Nel 1997 Pierce fu il demiurgo dell'universo orchestrale di Ladies and Gentlemen We Are Floating in Space, l'album che lo ha consacrato come autore totale, capace di fondere gospel, minimalismo, noise e arrangiamenti sinfonici. Il progetto si ispirò al romanzo filosofico Il mondo di Sofia di Jostein Gaarder. Fu pubblicato in una scatola simile ad una confezione di medicinali con un blister da cui si estrae il disco e un cd-book stampato come un bugiardino. “Oggi sarebbe quasi impossibile realizzare un lavoro così”, ammette. “All'epoca circolavano molti più soldi, grazie alle vendite dei CD. E potevo usarli per tentare cose che allora sembravano impossibili, come un coro o una sezione d’archi”. Ma l'ambizione, insiste, “non dipende dal budget, se provi ad andare oltre ciò che conosci, entri comunque in territori difficili e nuovi. L'ambizione non appartiene ai decenni, appartiene alle persone”.

Netto il suo giudizio sulle piattaforme di streaming. “Non pagano gli artisti, è un pessimo modello di business”, dice. Ma al tempo stesso riconosce il loro enorme valore. “È straordinario poter ascoltare qualsiasi cosa spingendo semplicemente un tasto: reggae giamaicano anni '60, soul del profondo Sud e così via. Un tempo potevi ascoltare solo ciò che qualcuno vicino a te possedeva. L'accesso è sempre un bene”.

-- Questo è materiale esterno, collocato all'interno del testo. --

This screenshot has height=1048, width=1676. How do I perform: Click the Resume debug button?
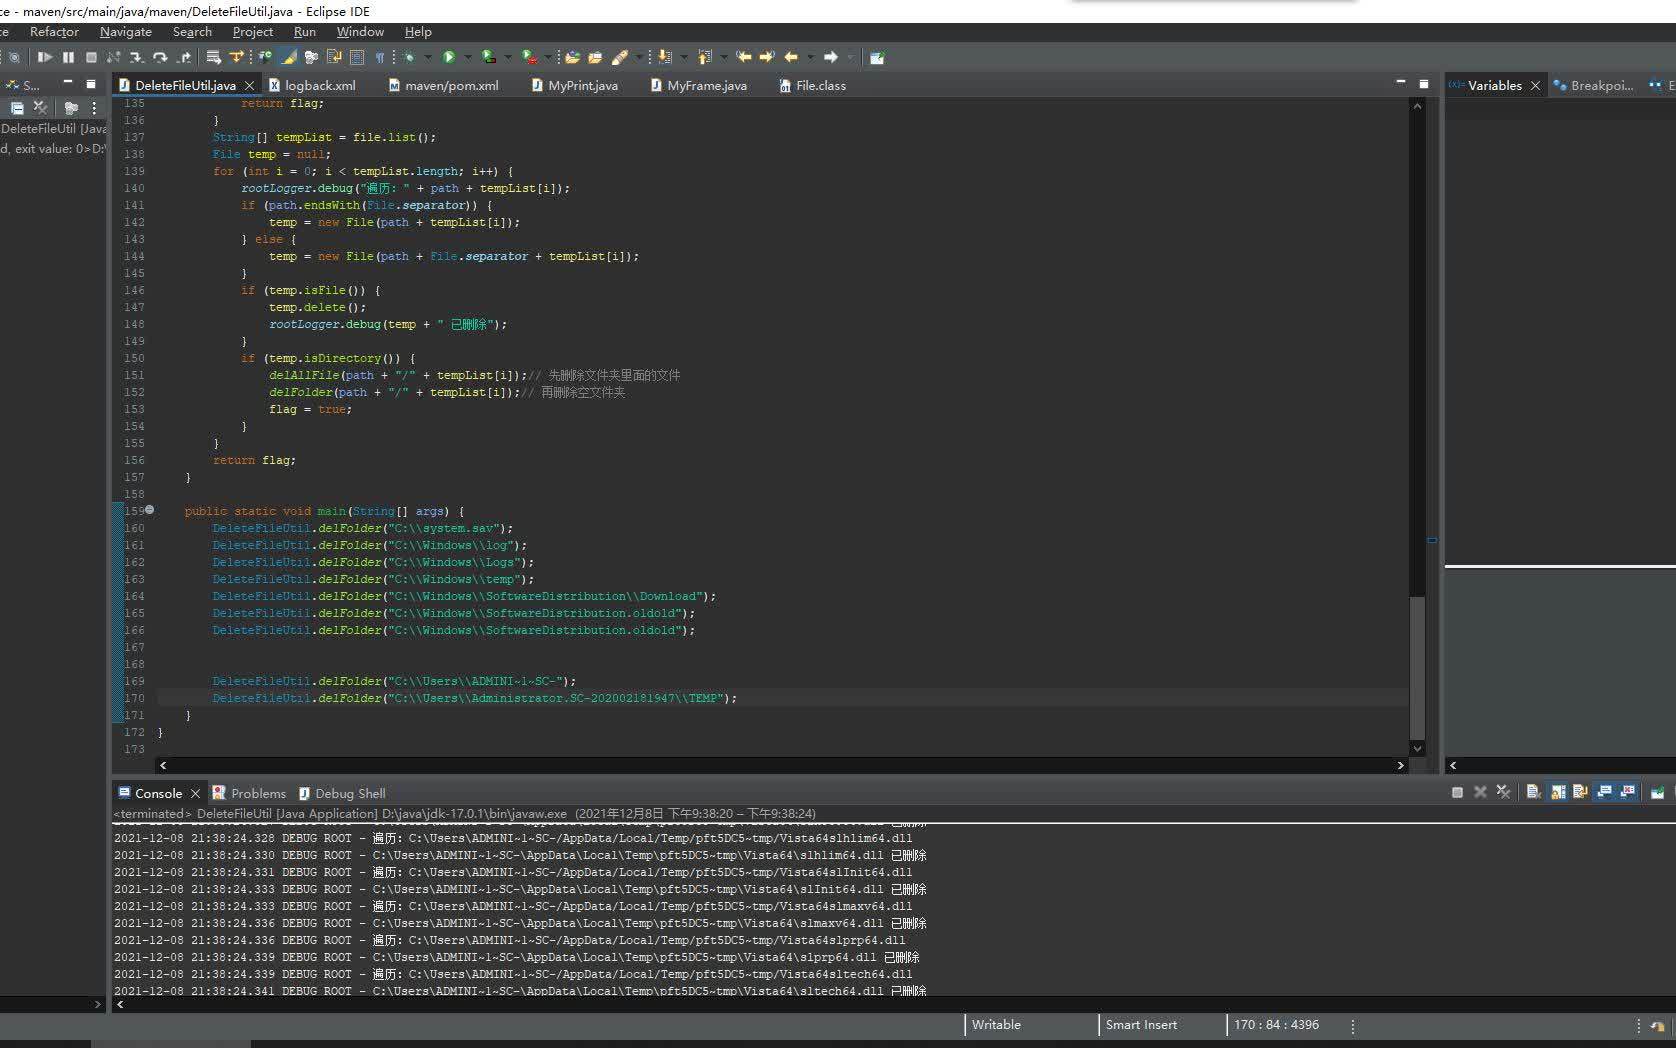(45, 58)
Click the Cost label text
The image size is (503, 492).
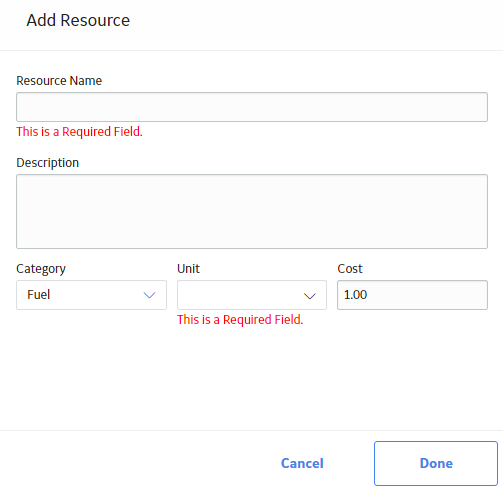(350, 269)
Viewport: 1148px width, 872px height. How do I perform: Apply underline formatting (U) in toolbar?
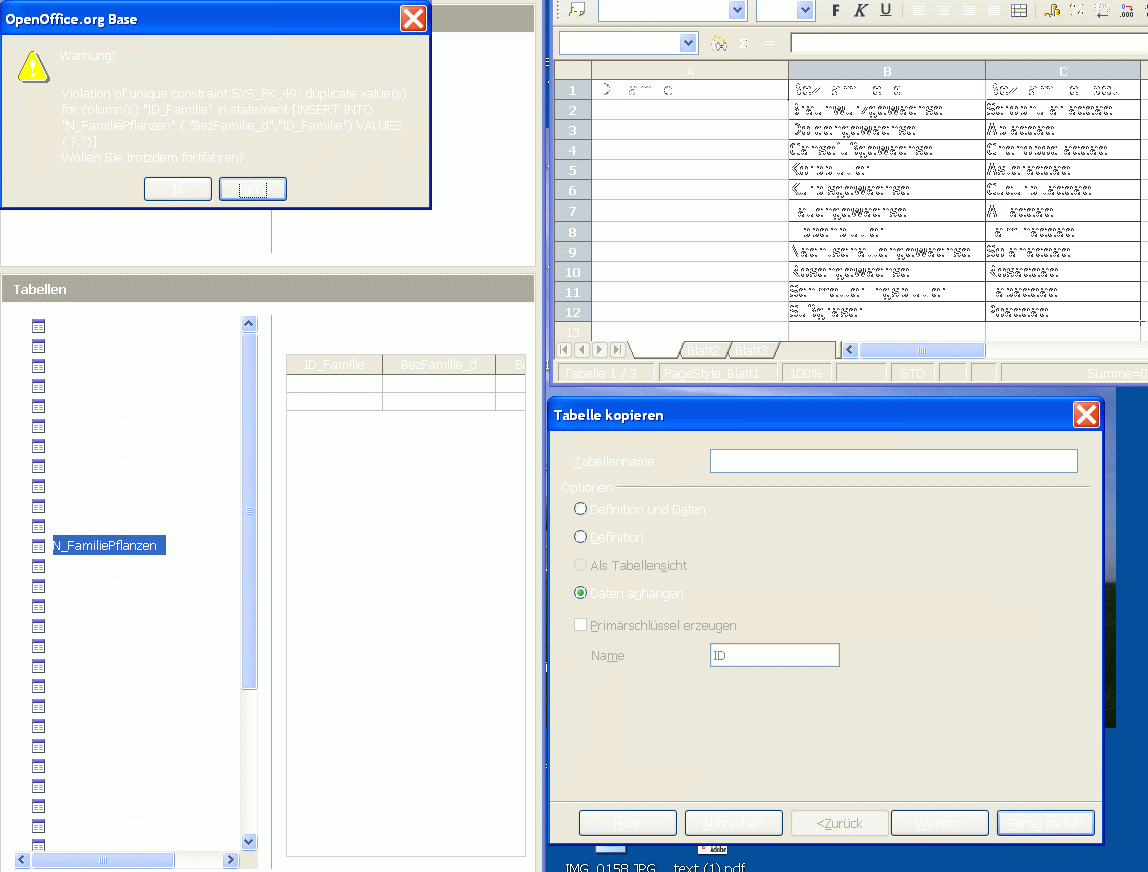[x=885, y=10]
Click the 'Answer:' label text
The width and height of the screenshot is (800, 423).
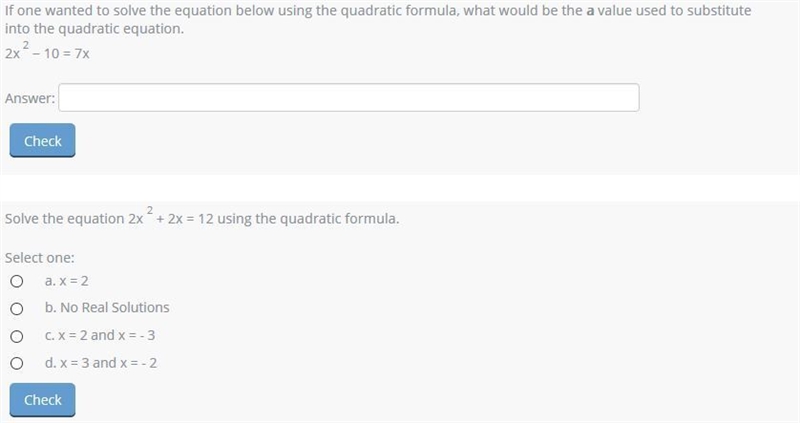(30, 98)
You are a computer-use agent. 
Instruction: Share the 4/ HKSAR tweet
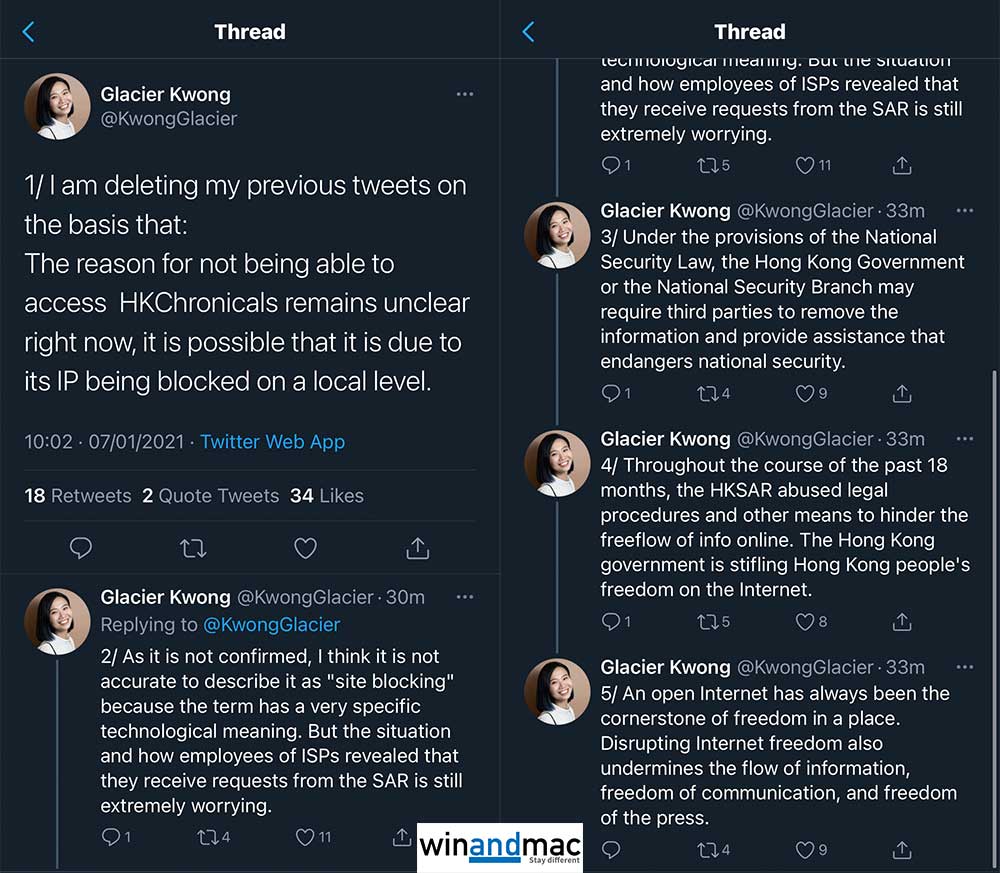point(901,622)
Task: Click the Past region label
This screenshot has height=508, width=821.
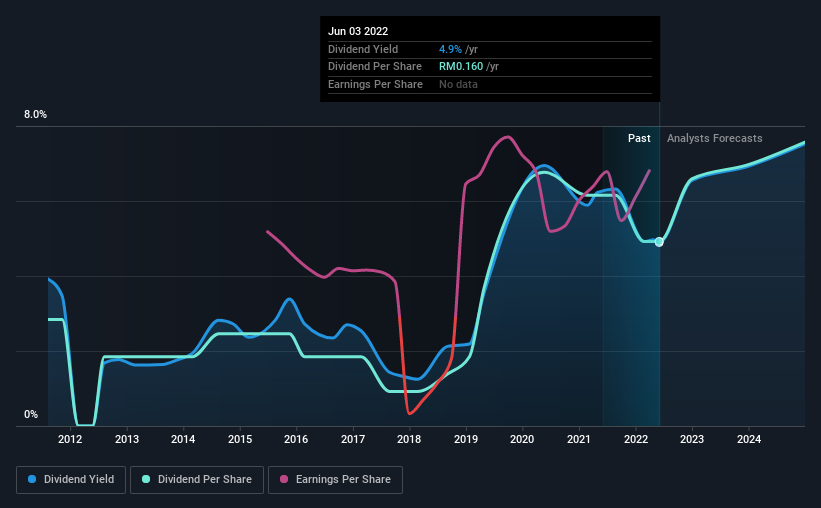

Pierce rifugge i social, ma non il contatto umano. “Mi fermo sempre a parlare con il pubblico. A volte sembra folle viaggiare migliaia di chilometri per suonare soltanto un'ora, ma poi sali sul palco, guardi chi hai davanti e capisci perché sei lì”. Più defilato invece sulla reunion degli Oasis, che ha riacceso l'attenzione sulla scena musicale inglese e sul Britpop. “La gente vuole rivivere ciò che c'era venti o trent'anni fa. Non è mai stato mio quel mondo. Sono sempre stato attratto da chi apre nuovi spazi”. Lo dimostra l'ultimo album degli Spiritualized, Everything Was Beautiful del 2022, in cui Pierce ha suonato sedici strumenti. Non certo per virtuosismo, infatti “chiunque può fare musica, è un'emozione, non un'abilità. Quando produci un disco insegui una visione, cerchi di orientare chi suona verso quel punto. Non è controllo, è una guida”.

Dopo più di quarant'anni di carriera, il rischio di cadere nella banalità quando si canta la fragilità umana è sempre in agguato. Ma Pierce lo affronta senza esitazioni. “La banalità è un buon punto d’ingresso nella musica. I cliché funzionano. Quante grandi canzoni parlano d'amore, morte, tragedia?”, si chiede il cantante. La chiave, secondo lui. “è trasformare qualcosa di personale in qualcosa di universale. Non è un diario, è un passaggio di mano”. La musica, conclude, non è un ponte verso Dio, “ma una connessione con tutte le persone”.